Data shown
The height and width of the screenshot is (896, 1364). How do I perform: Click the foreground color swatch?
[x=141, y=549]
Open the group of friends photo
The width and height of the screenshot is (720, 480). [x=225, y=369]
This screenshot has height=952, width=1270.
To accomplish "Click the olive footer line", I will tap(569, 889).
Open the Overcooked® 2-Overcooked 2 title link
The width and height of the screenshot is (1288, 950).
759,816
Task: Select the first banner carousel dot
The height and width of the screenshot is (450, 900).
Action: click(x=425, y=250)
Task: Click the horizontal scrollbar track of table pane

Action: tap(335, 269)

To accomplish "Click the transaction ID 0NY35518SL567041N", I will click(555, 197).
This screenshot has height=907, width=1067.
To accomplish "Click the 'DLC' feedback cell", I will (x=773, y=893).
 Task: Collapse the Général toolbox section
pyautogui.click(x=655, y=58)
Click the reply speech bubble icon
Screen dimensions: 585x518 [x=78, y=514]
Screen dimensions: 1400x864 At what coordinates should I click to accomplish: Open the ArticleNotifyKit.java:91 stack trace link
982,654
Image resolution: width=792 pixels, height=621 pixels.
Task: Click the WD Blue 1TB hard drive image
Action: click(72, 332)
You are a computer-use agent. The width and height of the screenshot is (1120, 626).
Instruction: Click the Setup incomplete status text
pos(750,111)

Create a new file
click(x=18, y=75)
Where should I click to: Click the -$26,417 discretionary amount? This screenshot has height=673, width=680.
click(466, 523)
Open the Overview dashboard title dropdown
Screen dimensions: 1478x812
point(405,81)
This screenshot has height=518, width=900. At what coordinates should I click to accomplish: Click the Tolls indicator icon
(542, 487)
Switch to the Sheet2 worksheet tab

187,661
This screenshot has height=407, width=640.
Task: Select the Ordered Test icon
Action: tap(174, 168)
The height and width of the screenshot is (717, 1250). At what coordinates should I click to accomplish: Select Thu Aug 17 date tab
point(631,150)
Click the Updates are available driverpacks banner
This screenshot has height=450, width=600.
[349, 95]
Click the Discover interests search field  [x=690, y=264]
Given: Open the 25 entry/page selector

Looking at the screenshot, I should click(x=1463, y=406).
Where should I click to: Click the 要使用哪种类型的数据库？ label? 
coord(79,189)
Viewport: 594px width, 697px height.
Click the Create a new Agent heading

Exercise objective
Please copy all of the entries above word for word, line by line, with nothing changed.

Answer
The height and width of the screenshot is (896, 1364). How do I perform: Click the foreground color swatch?
[x=141, y=549]
Open the group of friends photo
The width and height of the screenshot is (720, 480). [x=225, y=369]
This screenshot has height=952, width=1270.
To accomplish "Click the olive footer line", I will tap(569, 889).
Open the Overcooked® 2-Overcooked 2 title link
The width and height of the screenshot is (1288, 950).
759,816
Task: Select the first banner carousel dot
The height and width of the screenshot is (450, 900).
Action: click(x=425, y=250)
Task: Click the horizontal scrollbar track of table pane

Action: tap(335, 269)

To accomplish "Click the transaction ID 0NY35518SL567041N", I will click(555, 197).
This screenshot has height=907, width=1067.
To accomplish "Click the 'DLC' feedback cell", I will (x=773, y=893).
 Task: Collapse the Général toolbox section
pyautogui.click(x=655, y=58)
Click the reply speech bubble icon
Screen dimensions: 585x518 [x=78, y=514]
Screen dimensions: 1400x864 At what coordinates should I click to accomplish: Open the ArticleNotifyKit.java:91 stack trace link
982,654
Image resolution: width=792 pixels, height=621 pixels.
Task: Click the WD Blue 1TB hard drive image
Action: click(72, 332)
You are a computer-use agent. The width and height of the screenshot is (1120, 626).
Instruction: Click the Setup incomplete status text
pos(750,111)

Create a new file
click(x=18, y=75)
Where should I click to: Click the -$26,417 discretionary amount? This screenshot has height=673, width=680.
click(466, 523)
Open the Overview dashboard title dropdown
Screen dimensions: 1478x812
point(405,81)
This screenshot has height=518, width=900. At what coordinates should I click to accomplish: Click the Tolls indicator icon
(542, 487)
Switch to the Sheet2 worksheet tab

187,661
This screenshot has height=407, width=640.
Task: Select the Ordered Test icon
Action: tap(174, 168)
The height and width of the screenshot is (717, 1250). At what coordinates should I click to accomplish: Select Thu Aug 17 date tab
point(631,150)
Click the Updates are available driverpacks banner
This screenshot has height=450, width=600.
[349, 95]
Click the Discover interests search field  [x=690, y=264]
Given: Open the 25 entry/page selector

Looking at the screenshot, I should click(x=1463, y=406).
Where should I click to: Click the 要使用哪种类型的数据库？ label? 
coord(79,189)
Viewport: 594px width, 697px height.
Click the Create a new Agent heading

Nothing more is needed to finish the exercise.